High quality repair of osteochondral defects in rats using the extracellular matrix of antler stem cells

• Published in: World journal of stem cells Vol. 16; no. 2; pp. 176 - 190
• Main Authors: Wang, Yu-Su, Chu, Wen-Hui, Zhai, Jing-Jie, Wang, Wen-Ying, He, Zhong-Mei, Zhao, Quan-Min, Li, Chun-Yi
• Format: Journal Article
• Language: English
• Published: United States Baishideng Publishing Group Inc 26.02.2024
• Subjects: Basic Study; Osteochondral defect repair; Antler stem cells; Xenogeneic; Decellularization; Extracellular matrix; Reserve mesenchymal cells; Mesenchymal stem cells
• ISSN: 1948-0210; 1948-0210
• DOI: 10.4252/wjsc.v16.i2.176

Cartilage defects are some of the most common causes of arthritis.
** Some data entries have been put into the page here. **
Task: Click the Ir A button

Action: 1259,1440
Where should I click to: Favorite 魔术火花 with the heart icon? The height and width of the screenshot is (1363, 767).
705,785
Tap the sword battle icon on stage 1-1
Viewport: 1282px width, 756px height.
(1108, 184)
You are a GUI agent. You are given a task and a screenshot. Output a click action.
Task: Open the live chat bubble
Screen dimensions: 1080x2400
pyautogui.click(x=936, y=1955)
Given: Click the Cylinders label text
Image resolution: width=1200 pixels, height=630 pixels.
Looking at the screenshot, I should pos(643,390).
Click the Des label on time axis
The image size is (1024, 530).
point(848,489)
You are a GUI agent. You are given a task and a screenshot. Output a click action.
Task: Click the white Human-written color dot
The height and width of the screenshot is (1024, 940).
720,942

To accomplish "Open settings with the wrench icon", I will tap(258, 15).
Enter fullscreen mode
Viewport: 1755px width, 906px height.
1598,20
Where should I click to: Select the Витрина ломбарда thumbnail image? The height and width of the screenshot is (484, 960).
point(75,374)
Cartilage lesions caused by inflammation, trauma or degenerative disease normally result in osteochondral defects. Previous studies have shown that decellularized extracellular matrix (ECM) derived from autologous, allogenic, or xenogeneic mesenchymal stromal cells (MSCs) can effectively restore osteochondral integrity. To determine whether the decellularized ECM of antler reserve mesenchymal cells (RMCs), a xenogeneic material from antler stem cells, is superior to the currently available treatments for osteochondral defects. We isolated the RMCs from a 60-d-old sika deer antler and cultured them to 70% confluence; 50 mg/mL L-ascorbic acid was then added to the medium to stimulate ECM deposition. Decellularized sheets of adipocyte-derived MSCs (aMSCs) and antlerogenic periosteal cells (another type of antler stem cells) were used as the controls. Three weeks after ascorbic acid stimulation, the ECM sheets were harvested and applied to the osteochondral defects in rat knee joints. The defects were successfully repaired by applying the ECM-sheets. The highest quality of repair was achieved in the RMC-ECM group both (including cell attachment and proliferation), and (including the simultaneous regeneration of well-vascularized subchondral bone and avascular articular hyaline cartilage integrated with surrounding native tissues). Notably, the antler-stem-cell-derived ECM (xenogeneic) performed better than the aMSC-ECM (allogenic), while the ECM of the active antler stem cells was superior to that of the quiescent antler stem cells. Decellularized xenogeneic ECM derived from the antler stem cell, particularly the active form (RMC-ECM), can achieve high quality repair/reconstruction of osteochondral defects, suggesting that selection of decellularized ECM for such repair should be focused more on bioactivity rather than kinship.